SUCRALFATE
(СУКРАЛЬФАТ)
Rec.INN

Фармакологическое действие

Противоязвенное средство. Вступая во взаимодействие с белками некротизированной ткани язвы, формирует защитный слой, который предотвращает дальнейшее разрушающее действие пепсина, соляной кислоты и желчных солей. Ингибирует активность пепсина на 30%. Оказывает слабое антацидное действие. Системным действием не обладает.

Фармакокинетика

Сукральфат обладает низкой всасываемостью из ЖКТ. Абсорбция составляет 3-5% от введенной дозы (до 5% дисахаридного компонента и менее 0.02% алюминия). Выводится через кишечник - 90% в неизмененном виде; незначительное количество сульфатного дисахарида, попавшего в кровоток, выводится почками.

Показания

Язвенная болезнь желудка и двенадцатиперстной кишки в фазе обострения; рефлюкс-эзофагит. Гиперфосфатемия у пациентов с уремией, находящихся на гемодиализе.

Режим дозирования

Внутрь по 1 г 4 раза/сут или по 2 г 2 раза/сут за 1 ч до еды и перед сном, максимальная суточная доза - 8 г. Средняя продолжительность курса лечения язвенной болезни составляет 4-6 недель, при необходимости - до 12 недель.
У пациентов с гиперфосфатемией при снижении концентрации фосфатов в плазме доза сукральфата может быть уменьшена.

Побочное действие

Со стороны пищеварительной системы: запоры, диарея, тошнота, сухость во рту, гастралгия.
Со стороны ЦНС: сонливость, головокружение, головная боль.
Дерматологические реакции: кожный зуд, сыпь, крапивница.
Прочие: боль в области поясницы.

Противопоказания

Беременность, детский возраст до 4 лет, выраженные нарушения функции почек, кровотечения из ЖКТ, повышенная чувствительность к сукральфату, дисфагия или непроходимость ЖКТ.

Беременность и лактация
Сукральфат противопоказан к применению при беременности. При необходимости применения сукральфата в период лактации следует соотнести ожидаемый терапевтический эффект для матери и потенциальный риск для грудного ребенка.

Особые указания

При необходимости одновременного применения антацидов их следует принимать за 30 мин до или через 30 мин после приема сукральфата. При недостаточности функции почек необходим контроль за концентрацией алюминия и фосфатов в сыворотке крови.
Появление сонливости и судорог может указывать на проявления токсического действия алюминия. Кратковременное лечение может приводить к полному рубцеванию язвы, но не изменяет частоту и тяжесть рецидивов язвенной болезни после рубцевания. Введение сукральфата через назогастральный зонд может приводить к образованию безоара (конкремент, образующийся в пищеварительном тракте и имеющий форму шарика) с другими лекарственными средствами или растворами для энтерального питания, т.к. сукральфат может связывать белок.

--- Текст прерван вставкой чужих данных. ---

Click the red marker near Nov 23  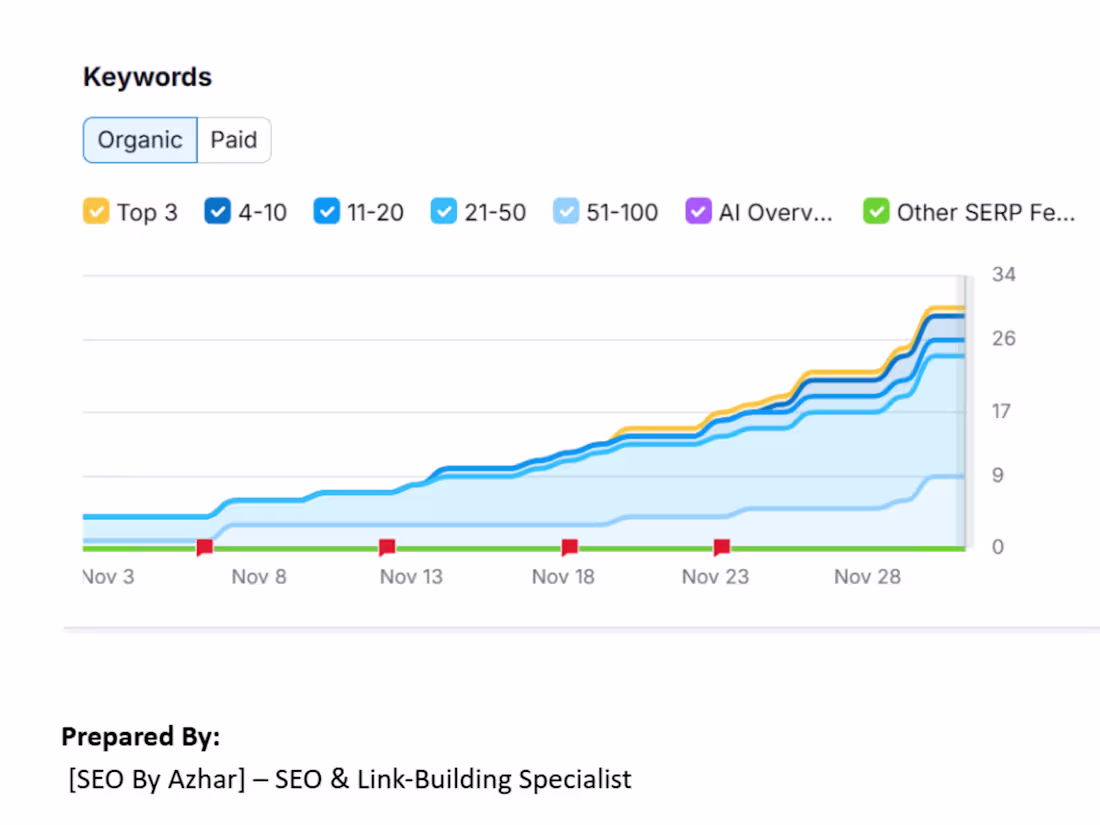pos(721,546)

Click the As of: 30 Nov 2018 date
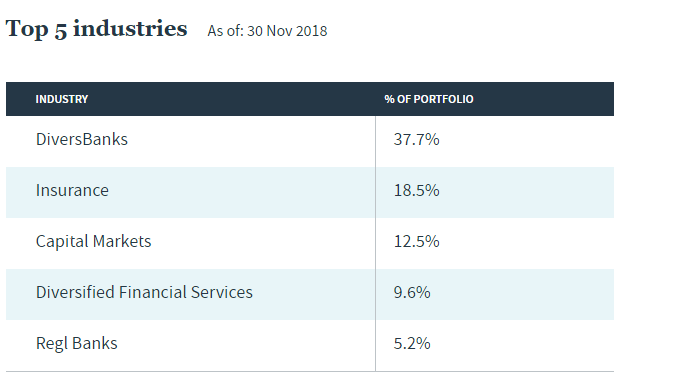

Лекарственное взаимодействие

При одновременном применении с непрямыми антикоагулянтами возможно уменьшение их антикоагулянтой активности (в т.ч. варфарина).
При одновременном применении уменьшается абсорбция противомикробных средств производных фторхинолона.
При одновременном применении снижается абсорбция амитриптилина, что может привести к уменьшению его клинической эффективности.
Полагают, что при одновременном применении возможно образование хелатных комплексов с сукральфатом амфотерицина B, колистина сульфата, тобрамицина, что может привести к уменьшению их противомикробной активности.
При одновременном применении с дигоксином возможно уменьшение абсорбции дигоксина.
Полагают, что при одновременном применении возможно небольшое уменьшение абсорбции кетоконазола и флуконазола.
При одновременном применении с левотироксином заметно уменьшается эффективность левотироксина.
При одновременном применении с сукральфатом наблюдались небольшие изменения фармакокинетики теофиллина. Полагают также, что возможно значительное уменьшение абсорбции теофиллина из лекарственных форм с замедленным высвобождением.
Полагают, что при одновременном применении возможно уменьшение абсорбции тетрациклина.
При одновременном применении уменьшается абсорбция фенитоина, сульпирида.
Описан случай уменьшения концентрации хинидина в плазме крови при одновременном применении с сукральфатом.
При одновременном применении нельзя исключить некоторого уменьшения биодоступности циметидина, ранитидина, роксатидина.